About the Bank
The Bank of Canada is the nation's central bank. We are not a commercial bank and do not offer banking services to the public. Rather, we have responsibilities for Canada's monetary policy, bank notes, financial system, and funds management. Our principal role, as defined in the Bank of Canada Act, is "to promote the economic and financial welfare of Canada."
A special type of Crown corporation
The Bank was founded in 1934 as a privately owned corporation. In 1938, it became a Crown corporation belonging to the federal government. Since that time, the Minister of Finance has held the entire share capital issued by the Bank. Ultimately, the Bank is owned by the people of Canada.
The Bank is not a government department and conducts its activities with considerable independence compared with most other federal institutions. For example:
- The Governor and Senior Deputy Governor are appointed by the Bank's Board of Directors (with the approval of Cabinet), not by the federal government.

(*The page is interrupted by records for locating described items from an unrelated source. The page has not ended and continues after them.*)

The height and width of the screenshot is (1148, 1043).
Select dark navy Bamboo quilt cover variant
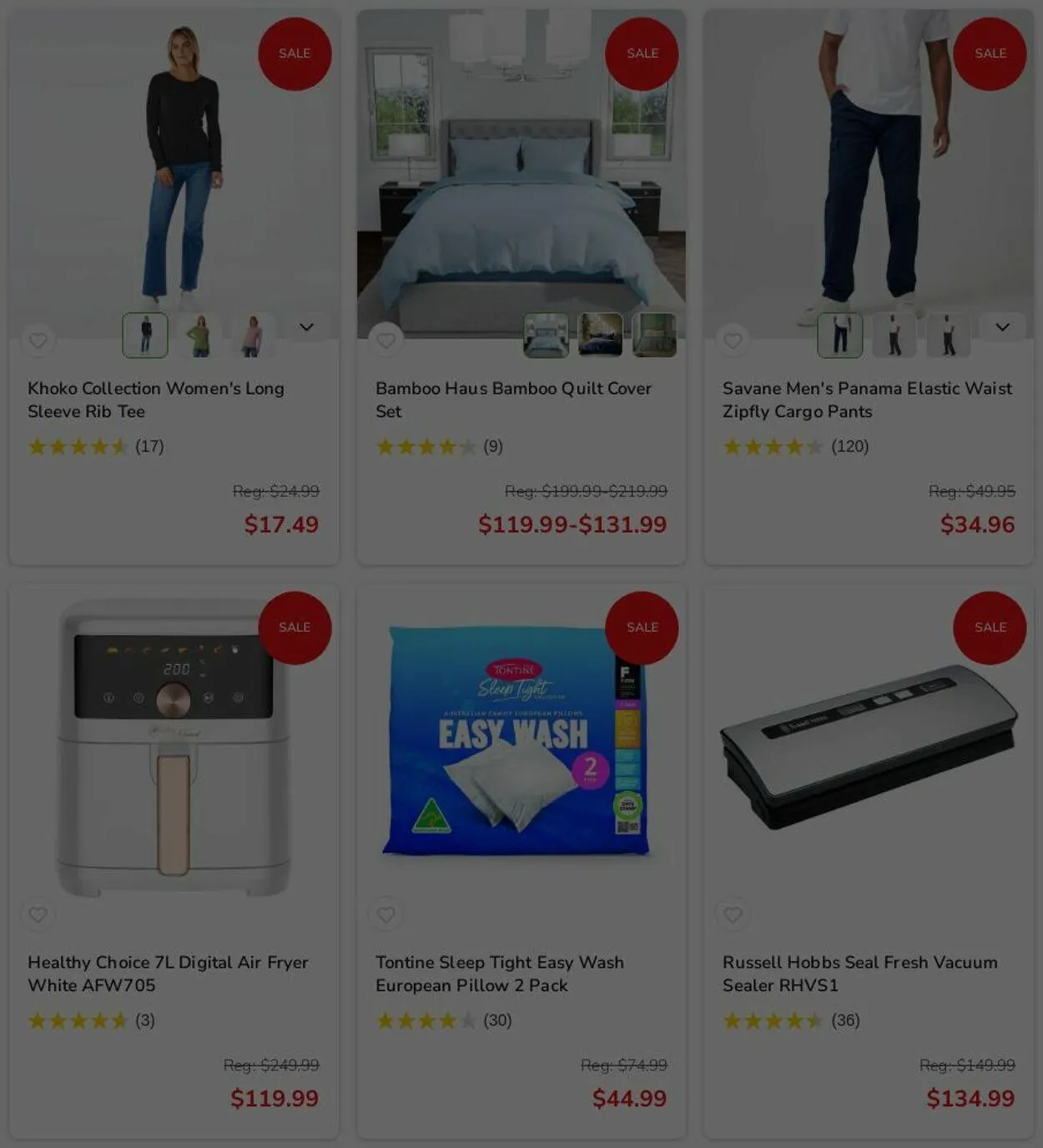[x=600, y=335]
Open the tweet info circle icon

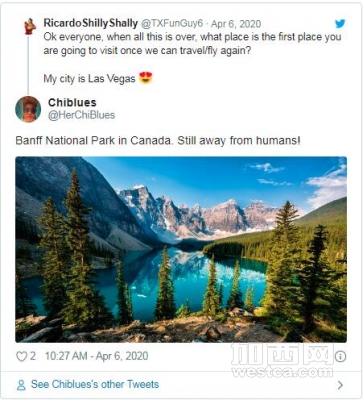coord(340,356)
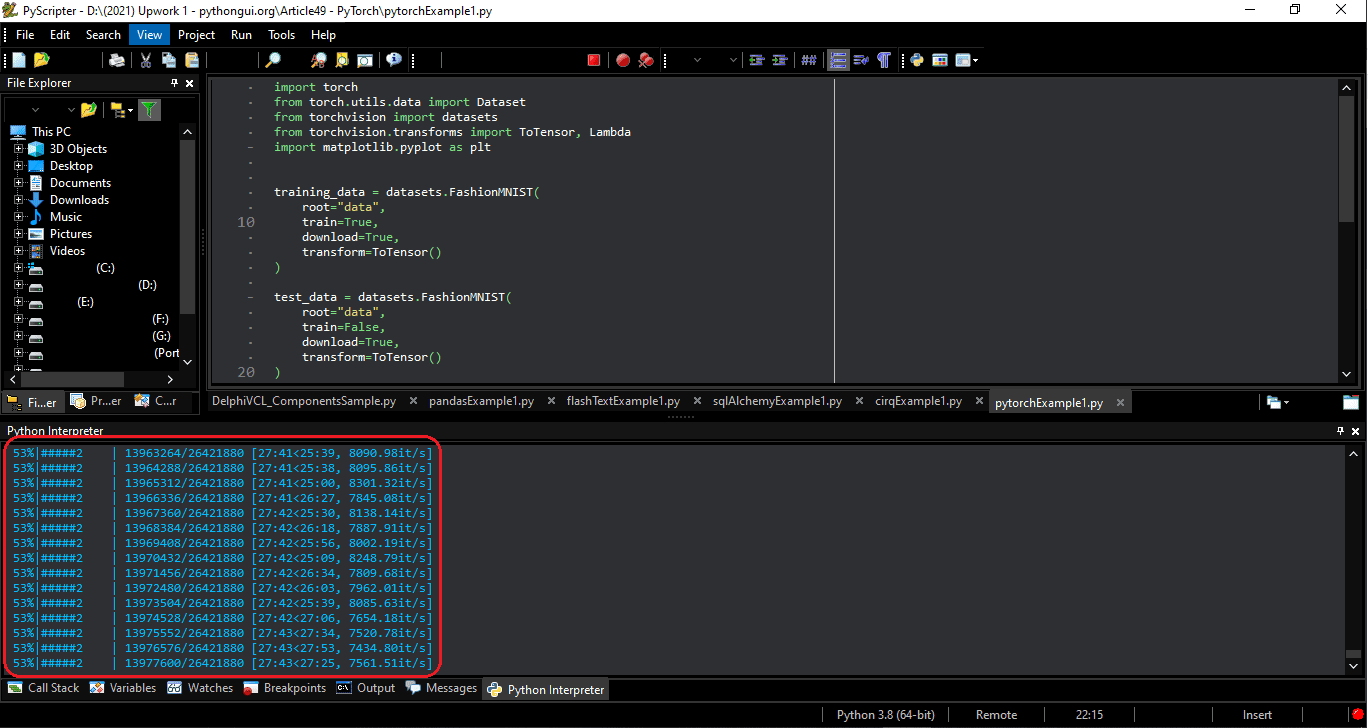Click the Clear All Breakpoints icon
This screenshot has height=728, width=1368.
point(646,60)
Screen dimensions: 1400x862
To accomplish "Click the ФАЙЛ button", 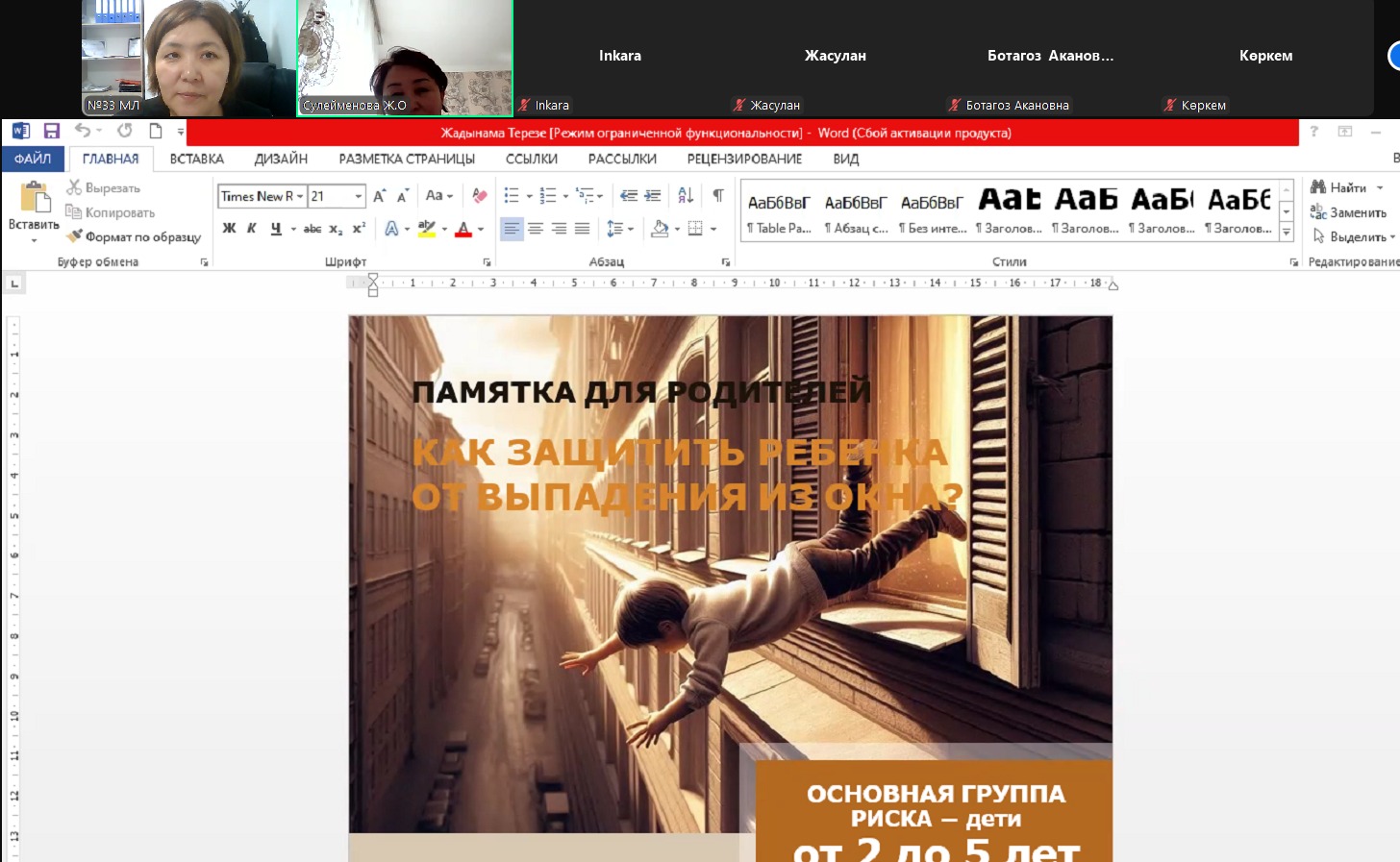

- The Deputy Minister of Finance sits on the Board of Directors but has no vote.
- The Bank submits its expenditures to its Board of Directors. Federal government departments submit theirs to the Treasury Board.
- Bank employees are regulated by the Bank itself, not by federal public service agencies.
- The Bank's books are audited by external auditors appointed by Cabinet on the recommendation of the Minister of Finance, not by the Auditor General of Canada.